Many of the youngsters I see in my office feel like failures. They may have done poorly in school, been rejected by peers, or gotten in trouble at home. They have given up on life and thus experience even more rejection.

The normal parental response to such children is to empathize with their emotional state. We tell kids we understand their feelings of disappointment or sadness. We urge our kids to talk about what is going on in their lives, and then offer encouragement and reassurance. We want so desperately for kids to feel good about themselves and not experience any emotional distress.

This is generally a waste of time and the wrong approach with these youngsters. In fact, such a sympathetic style only exacerbates the problem.

Instead, these kids need to learn that failure and rejection are a normal part of living. They need to develop resiliency rather than receive sympathy.

When I work with such youngsters, I ask them to read about the lives of famous people such as Michael Jordan, Walt Disney, Oprah Winfrey, Thomas Edison, J.K. Rowling Jerry Seinfeld, or Steve Jobs.

These amazing individuals all share one thing in common. They all experienced significant rejection.

Oprah Winfrey was fired from one job because she was “unfit for TV.” Jerry Seinfeld was booed off the stage at a comedy club. The author of the Harry Potter books was divorced, depressed, and poor while she was raising a child and writing a novel.

Bad stuff happens daily to most of us. We need to stop protecting our kids from the normal rejections that are an intrinsic part of life. Instead, we should help kids understand that while we cannot control what the world does to us, we can control how we respond to the world.

Rejection shouldn’t ever be an excuse for self-induced pity, but rather a catalyst to action.

Try this if you have a child who is having a hard time dealing with rejection:

• Express an understanding of their feelings and offer encouragement, but don’t talk endlessly about how badly they feel.

• Encourage a realistic view of life, and discuss some of your own disappointments and hurts.

• Ask them what they intend to do differently. Don’t ever accept “I don’t know” as a response.” That’s just a way to say “I’m too lazy to work on my problem.”

• Encourage your child to dream big but act small. Help them set modest but achievable goals.

• Encourage a strong work ethic. Success comes from working, not wishing.

Life is easier to navigate when you view failure as expected and respond with a positive, can-do attitude.

Dr. Gregory Ramey is a child psychologist at Dayton Children’s Hospital.

PROVIDED RECORDS →

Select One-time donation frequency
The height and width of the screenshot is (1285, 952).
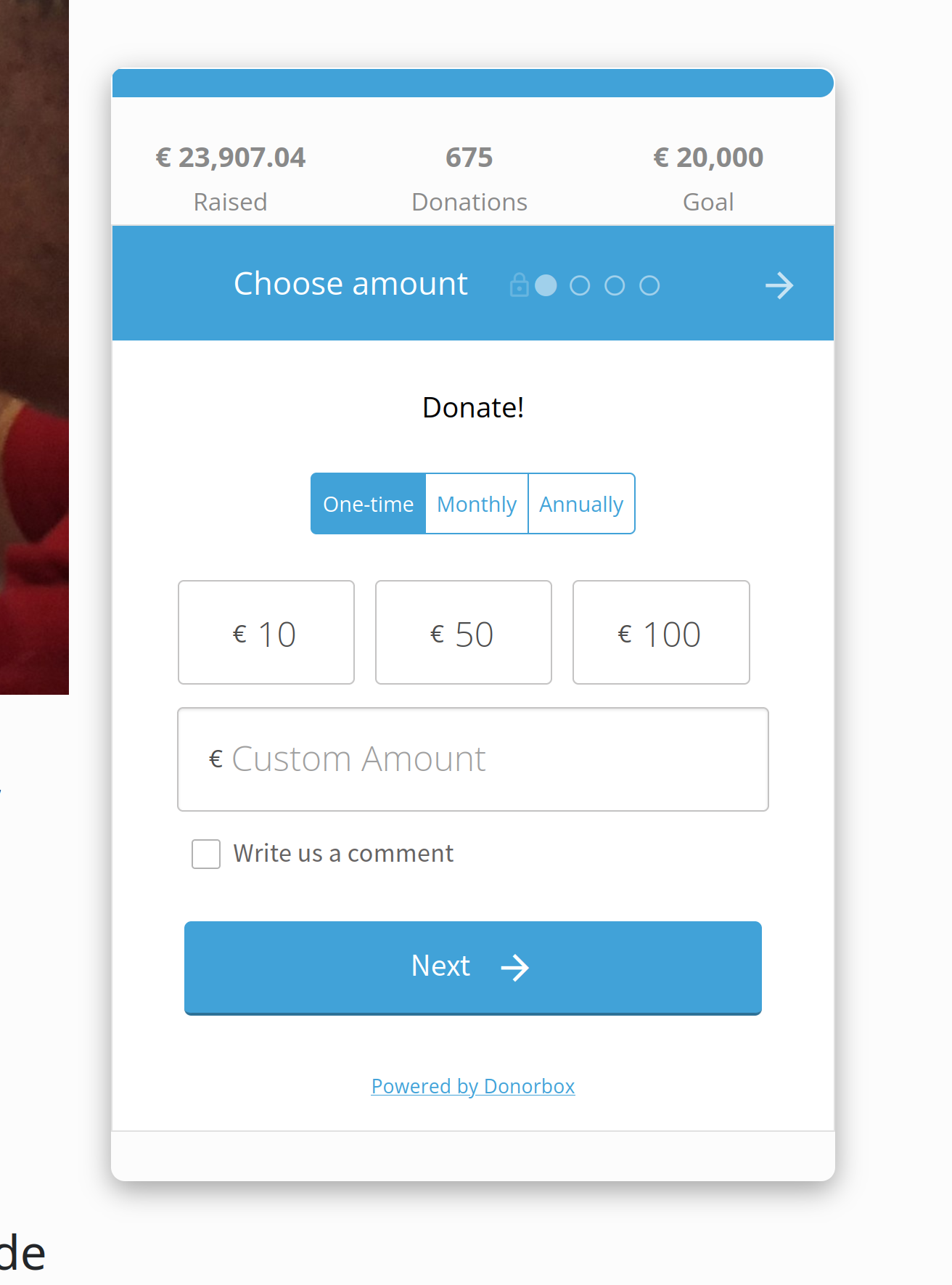point(369,504)
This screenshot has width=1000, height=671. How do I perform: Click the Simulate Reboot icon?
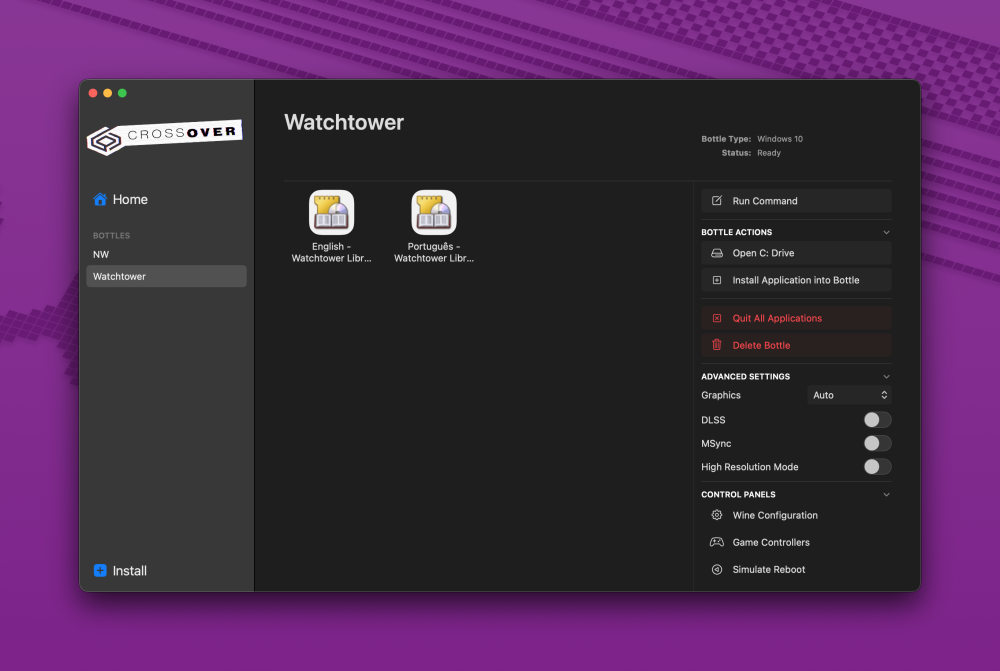(717, 570)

PROBLEM TO SOLVE →
In the passage about children and rejection, what happened to Jerry Seinfeld at a comedy club?

ANSWER SECTION →
He was booed off the stage.